● Your instructions
In the remembrance of David Osier below, which of his daughters will complete the Okefenokee book?

● Selected excerpt
· · · · ·
Dave — David Rollan Osier, 62 — died Aug. 5 of cancer.
After the Constitution, Osier was publisher and editor of the Georgia Journal, a magazine that explored the history and natural wonders of the state. The last time I talked to him, he was enthusiastic about a book project involving the Okefenokee Swamp, and we planned a trek to Gainesville, Fla., to watch a Gator football game. One of his two daughters, Elizabeth Anne Osier, will complete the Okefenokee book.
The other daughter, Sarah Suzanne Osier, told me today, “We’re learning as word gets out about my father’s death just how many people’s lives he had influenced.”
I’m one of those people. The sad thing is that I was going to call him this week. There’s a reunion of Florida Alligator alums in October in Gainesville. I’d already rehearsed what I was going to tell Dave: “If you don’t agree to go, I’m going to come to your home with 200 chanting hippie demonstrators.”
Dave’s friend and former colleague, Beau Cutts, wrote this about Dave:
The moon offered only dim light across the vast Okefenokee Swamp, and the canoeists paddled quietly, listening to persistent grunts of bullfrogs and the occasional call of a barred owl. Then, David Osier experienced why the Okefenokee is called “land of the trembling earth.”
Voices of fellow canoeists spoke in the darkness, encouraging him to remove his shoes and socks, to roll up his pants and step out onto a small floating island of grass, roots and bushes.
David was trembling with excitement but soon became steady, standing tall there on a wet mass of vegetation — he enjoyed every jittery second. This and other experiences in the swamp caused David to begin a natural history and canoe guide of the Okefenokee.
Friends are invited to a remembrance Tuesday, Aug. 7, 7 p.m., at Manuel’s Tavern.
· · · · ·
● Supplied entries
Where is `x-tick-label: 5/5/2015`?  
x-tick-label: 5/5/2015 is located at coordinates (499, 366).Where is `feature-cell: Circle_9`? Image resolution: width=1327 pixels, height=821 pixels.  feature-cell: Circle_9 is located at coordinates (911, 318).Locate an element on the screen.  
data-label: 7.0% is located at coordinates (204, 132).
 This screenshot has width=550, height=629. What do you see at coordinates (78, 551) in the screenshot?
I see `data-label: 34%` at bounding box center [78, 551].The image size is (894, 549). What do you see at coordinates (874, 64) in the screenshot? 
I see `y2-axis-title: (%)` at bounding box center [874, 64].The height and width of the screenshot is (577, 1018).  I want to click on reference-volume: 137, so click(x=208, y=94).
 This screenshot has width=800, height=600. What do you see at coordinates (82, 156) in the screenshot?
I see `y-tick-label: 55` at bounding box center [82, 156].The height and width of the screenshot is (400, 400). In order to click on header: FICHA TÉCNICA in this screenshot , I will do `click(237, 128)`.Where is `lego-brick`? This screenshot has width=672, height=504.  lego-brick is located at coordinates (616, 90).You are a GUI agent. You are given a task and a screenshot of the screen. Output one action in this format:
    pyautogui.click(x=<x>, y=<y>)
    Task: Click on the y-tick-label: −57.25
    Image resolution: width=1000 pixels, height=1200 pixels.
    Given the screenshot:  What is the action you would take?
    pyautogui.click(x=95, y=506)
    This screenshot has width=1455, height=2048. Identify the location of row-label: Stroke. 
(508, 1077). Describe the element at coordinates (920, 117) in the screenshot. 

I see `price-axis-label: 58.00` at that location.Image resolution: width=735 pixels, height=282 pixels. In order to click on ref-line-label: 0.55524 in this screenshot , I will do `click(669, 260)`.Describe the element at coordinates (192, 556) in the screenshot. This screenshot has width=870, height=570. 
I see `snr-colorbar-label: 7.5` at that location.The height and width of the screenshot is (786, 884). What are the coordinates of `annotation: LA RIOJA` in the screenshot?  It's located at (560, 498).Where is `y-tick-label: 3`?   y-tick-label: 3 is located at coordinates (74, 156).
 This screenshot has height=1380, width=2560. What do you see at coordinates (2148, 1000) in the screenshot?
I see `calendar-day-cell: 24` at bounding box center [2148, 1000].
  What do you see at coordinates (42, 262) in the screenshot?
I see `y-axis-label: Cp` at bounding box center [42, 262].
· · · · ·
● Expected answer
Elizabeth Anne Osier